The following shows how the rhymes are extracted. First, similar to the extraction of text body, we initiate a HTML request and read the HTML source code of the response, and we use the html tag 'p yohn' and 'href' to find the link to the details page of a given character. On the detail page there's a HTML table, and there's a row named '韻攝', which contain the rhyme of the given character.

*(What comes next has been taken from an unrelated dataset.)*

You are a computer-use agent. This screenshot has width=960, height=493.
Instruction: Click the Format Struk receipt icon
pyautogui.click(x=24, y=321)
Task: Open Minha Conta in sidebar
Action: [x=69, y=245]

And we will assign 'X' if the queried character is not found.

```{r eval = FALSE}
rhm <-
      glue(
        'http://ytenx.org/zim?dzih={c}&kyonh=1&jtkb=1&jtdt=1&jtkd=1&jtgt=1'
      ) %>%
      read_html() %>%
      html_node('p.yonh a') %>%
      html_attr('href')
    if (!is.na(rhm)) {
      rhm <-
        glue('http://ytenx.org{rhm}') %>%
        read_html() %>%
        html_table() %>% .[[1]]
      rhm <-
        rhm[which(rhm$'X1' == '韻攝'),2]
    } else {
      rhm <- 'X'
    }
```

Based on the rhymes we extracted, we now have a data frame where the first column is a character, and the second column is its rhyme. This data frame would serve us as a look-up table, and we will write a mapper to match each character to a rhyme according to the look-up table.

```{r eval = FALSE}
map(data,
      function(x) {
        nextRhyme <- character()
        for (i in unlist(str_split(x, ''))) {
          nextRhyme <- c(nextRhyme, dict[char == i]$rhymes)
        }
        nextRhyme <- paste0(nextRhyme, collapse = '')
      })
```

Here is an example of the matched characters and their rhymes for the first five lines of our data, where each line corresponds to a poem.

```{r}
source('processRhymes.R')
head(DT[, .(lastChar, rhymes)], 5)
```

# Exploratary Analysis

First, let's check the proportion of poems in each of the four categories that strictly conform to the rhyming rules. Based on the rhymes, we also appended a new columns of boolean variable, indicating whether the the rhyming characters are all having one identical rhyme.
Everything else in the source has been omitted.